# Task details:
Would you mind restating all of the records word for word, skipping the pictures?

Stored records:
*** Block opens ***
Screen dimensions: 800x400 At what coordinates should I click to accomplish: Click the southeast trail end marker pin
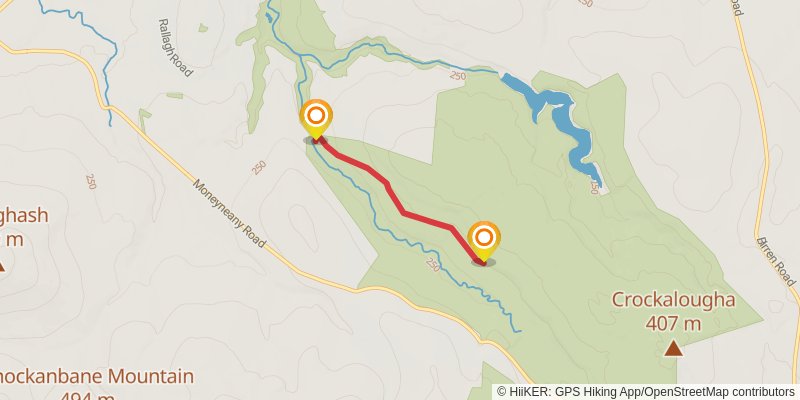point(484,241)
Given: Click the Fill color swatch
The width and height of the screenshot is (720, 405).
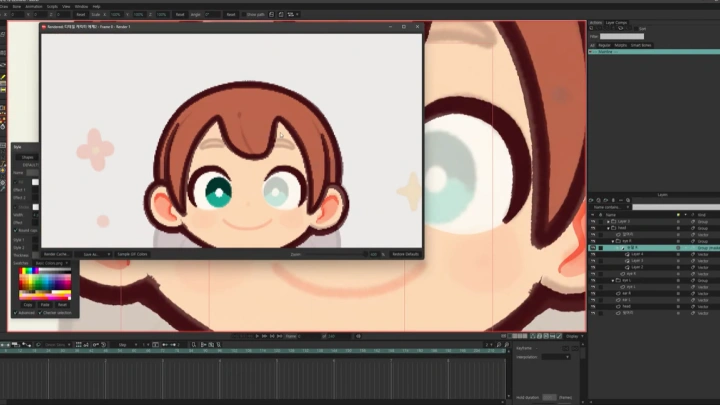Looking at the screenshot, I should (35, 183).
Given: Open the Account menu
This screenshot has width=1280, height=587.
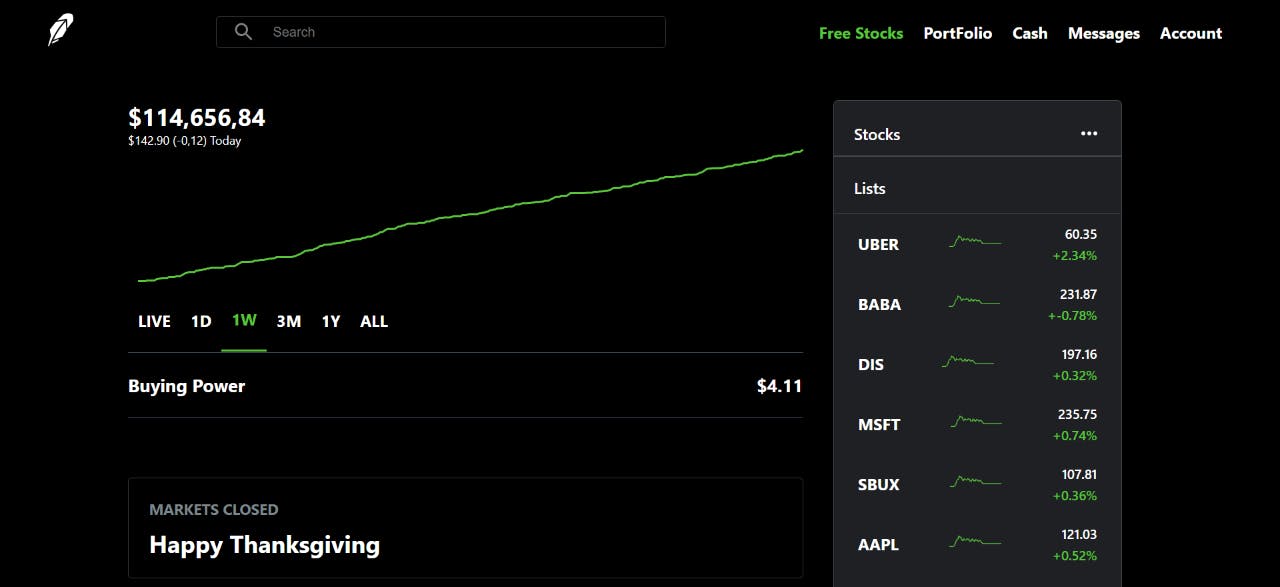Looking at the screenshot, I should [x=1191, y=33].
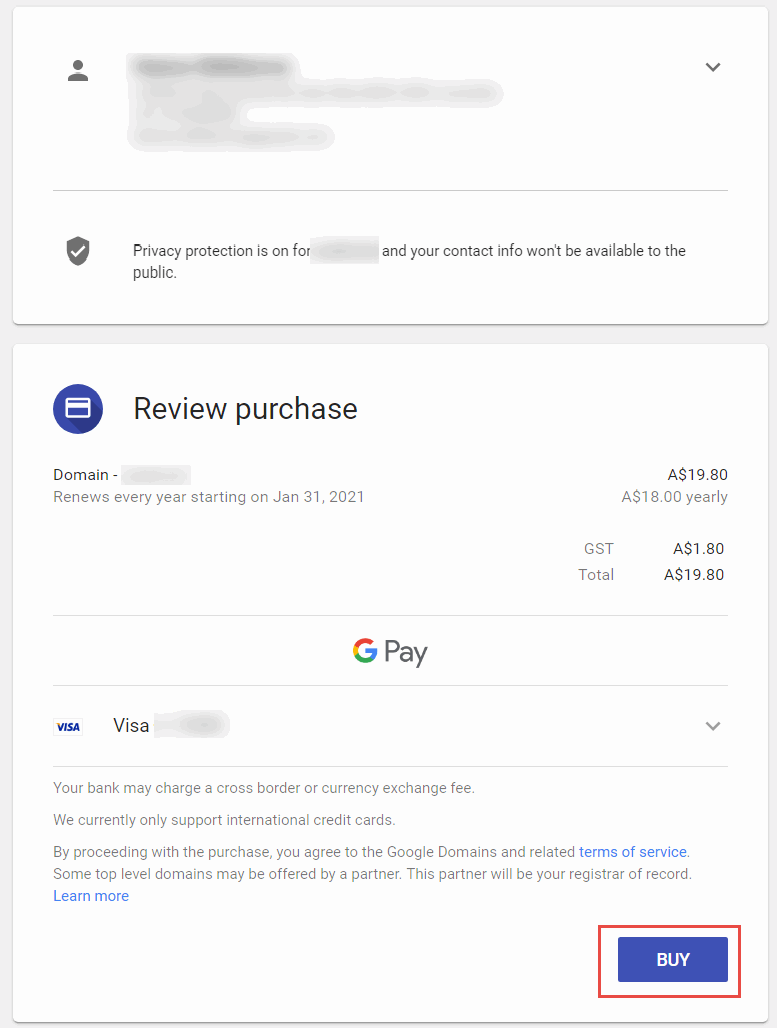Click the A$18.00 yearly renewal price
The height and width of the screenshot is (1028, 777).
[x=675, y=497]
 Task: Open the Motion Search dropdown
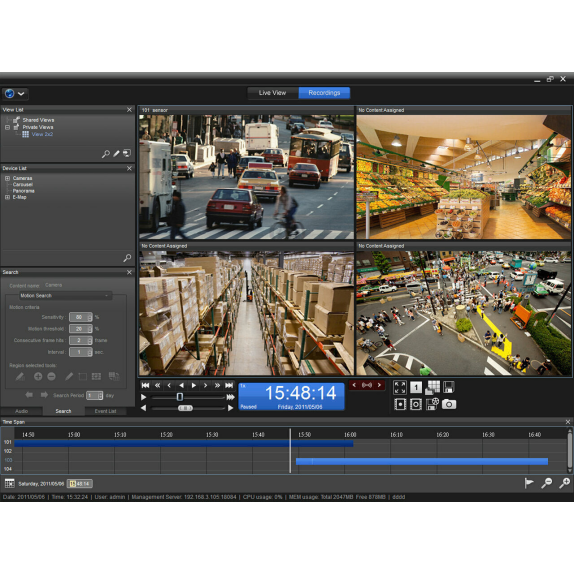[x=65, y=296]
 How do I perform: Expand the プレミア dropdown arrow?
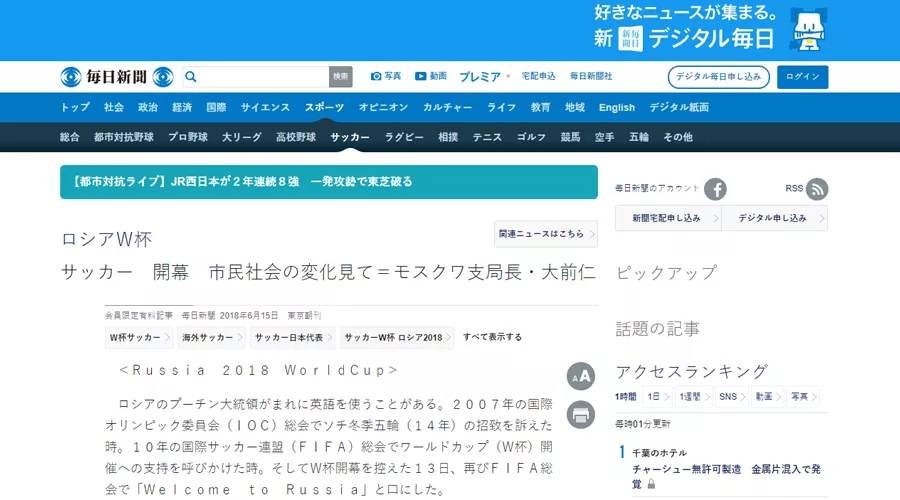tap(508, 77)
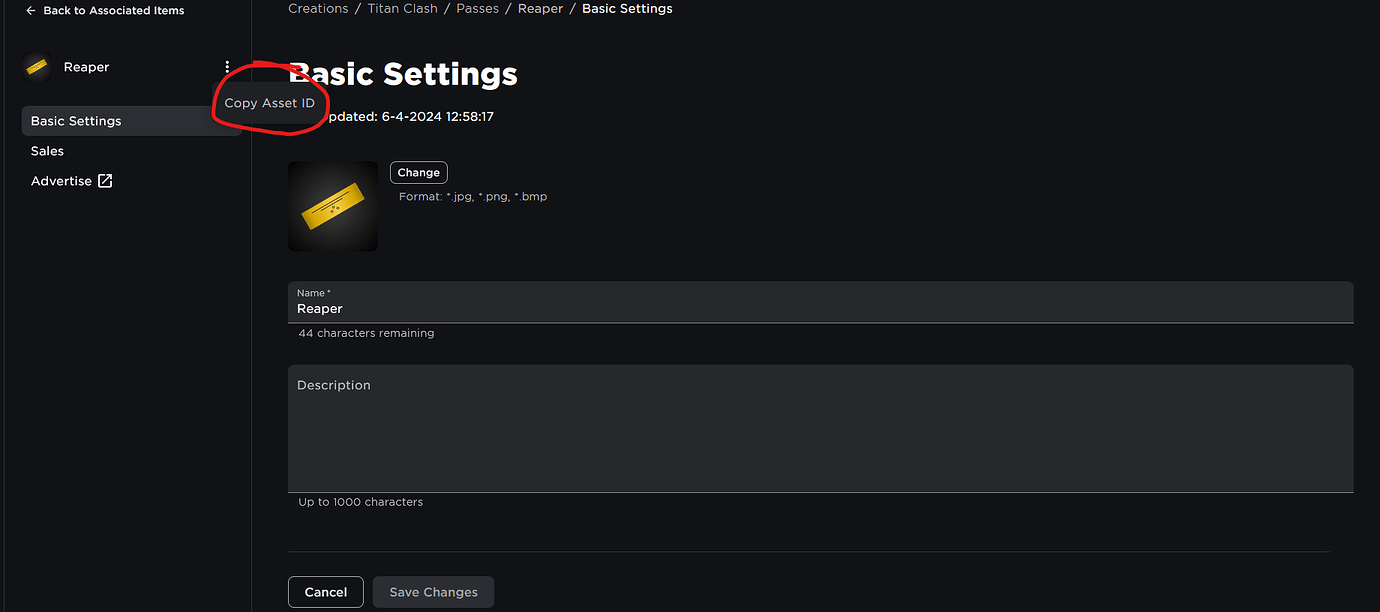Click the Reaper pass name in sidebar

[x=86, y=67]
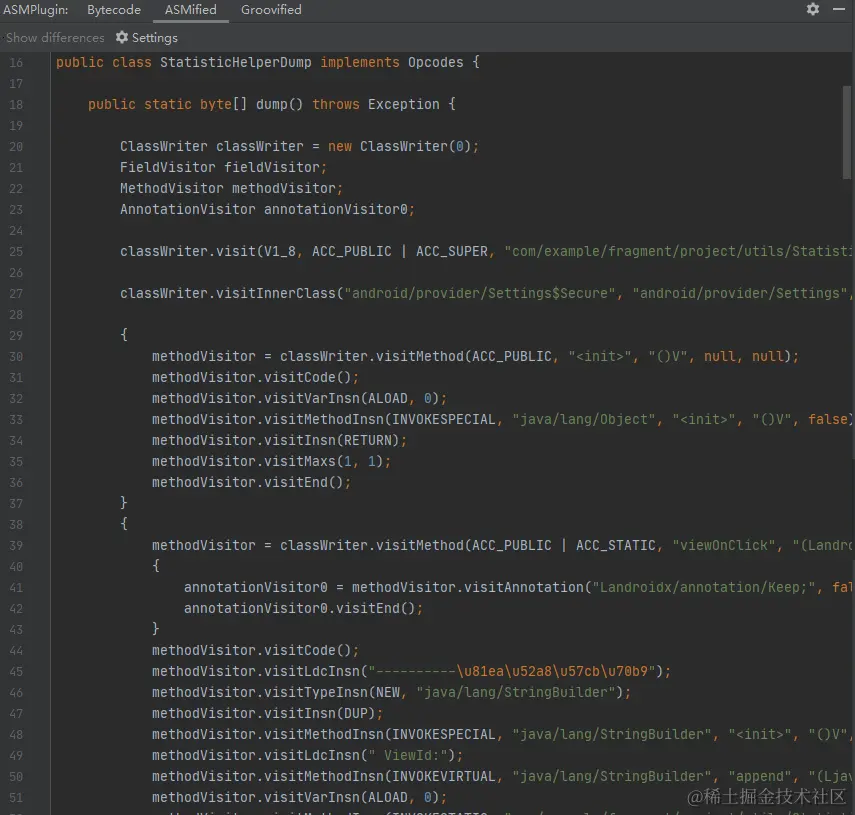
*** Block closes ***
# Response area:
Screen dimensions: 800x400 At what coordinates should I click to accomplish: Click the southeast trail end marker pin
point(484,241)
Given: Click the Fill color swatch
The width and height of the screenshot is (720, 405).
Looking at the screenshot, I should (35, 183).
Given: Open the Account menu
This screenshot has width=1280, height=587.
Looking at the screenshot, I should [x=1191, y=33].
Click the A$18.00 yearly renewal price
The height and width of the screenshot is (1028, 777).
[x=675, y=497]
 Task: Open the Motion Search dropdown
[x=65, y=296]
 How do I perform: Expand the プレミア dropdown arrow?
tap(508, 77)
Click the Reaper pass name in sidebar

[x=86, y=67]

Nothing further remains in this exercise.